+++ Documento de origen
Rodríguez experimentó con el Libertador las tesis derivadas del Emilio de Rousseau. Fue una enseñanza apegada a la naturaleza, en libertad, que le permitió desarrollar sus habilidades y liderazgo. De allí que Bolívar le dijera en una carta fechada el 19 de junio de 1824: “Vd formó mi corazón para la libertad, para la justicia, para lo grande, para lo hermoso. Yo he seguido el sendero que Vd me señaló”.
Cuando Bolívar se ahogaba en la bohemia tras la pérdida de su esposa en Europa se encontraron nuevamente en 1804 y Rodríguez lo ayudó a enrumbar su vida. Viajan por Lyon, atraviesan Los Alpes, visitan las ciudades más importantes de Italia y presencian la coronación de Napoleón Bonaparte.
++++++
+++ Datos sin procesar
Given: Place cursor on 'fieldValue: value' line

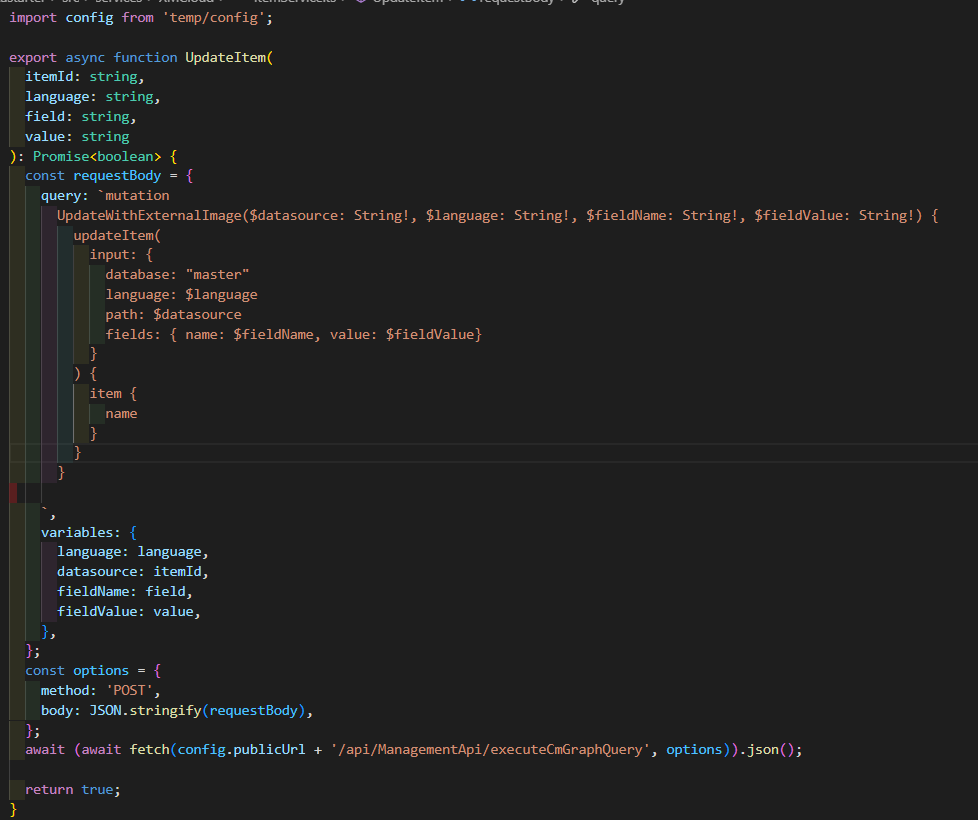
++++++
:: Requisitos del ejercicio ::
a. Indica si cada afirmación coincide con el texto sobre Rodríguez y Bolívar, respondiendo sí o no y citando literalmente las palabras del texto que lo deciden: (i) Bolívar escribió una carta fechada el 19 de junio de 1824; (ii) Rodríguez y Bolívar volvieron a encontrarse en 1810; (iii) durante su viaje presenciaron la coronación de Napoleón Bonaparte.
b. Responde con el texto sobre Rodríguez y Bolívar:
(i) ¿De qué obra de Rousseau se derivaban las tesis que Rodríguez experimentó con el Libertador?
(ii) ¿Qué cordillera atraviesan en su viaje?
(iii) ¿Qué pérdida había sufrido Bolívar en Europa?
c. Escribe la continuación del texto sobre Rodríguez y Bolívar a partir de su última oración.
El listado no hace falta para resolver el ejercicio.

:: Resultados en orden ::
a.
(i) Sí: "en una carta fechada el 19 de junio de 1824".
(ii) No: "se encontraron nuevamente en 1804".
(iii) Sí: "presencian la coronación de Napoleón Bonaparte".

b.
(i) Del Emilio.
(ii) Los Alpes.
(iii) La de su esposa.

c.
En 1824, Simón Rodríguez regresa a América, no por Venezuela, sino por Cartagena, donde solicita la ubicación de Bolívar para seguir sus pasos. Viaja a Perú por Panamá y Guayaquil sin dejar su profesión de maestro. Bolívar lo recibe en Lima y parten luego en un recorrido por Arequipa, Cuzco, Puno y otras poblaciones, pasando luego a Bolivia, donde conoció Oruro, Potosí y Chuquisaca. Bolívar lo nombra: director de enseñanza pública, ciencias físicas, matemáticas, de artes y director general de Minas, Agricultura y Caminos Públicos de la República Boliviana. El 7 de enero de 1826, Bolívar regresa a Lima, siendo éste el último día en que se ven los dos simones.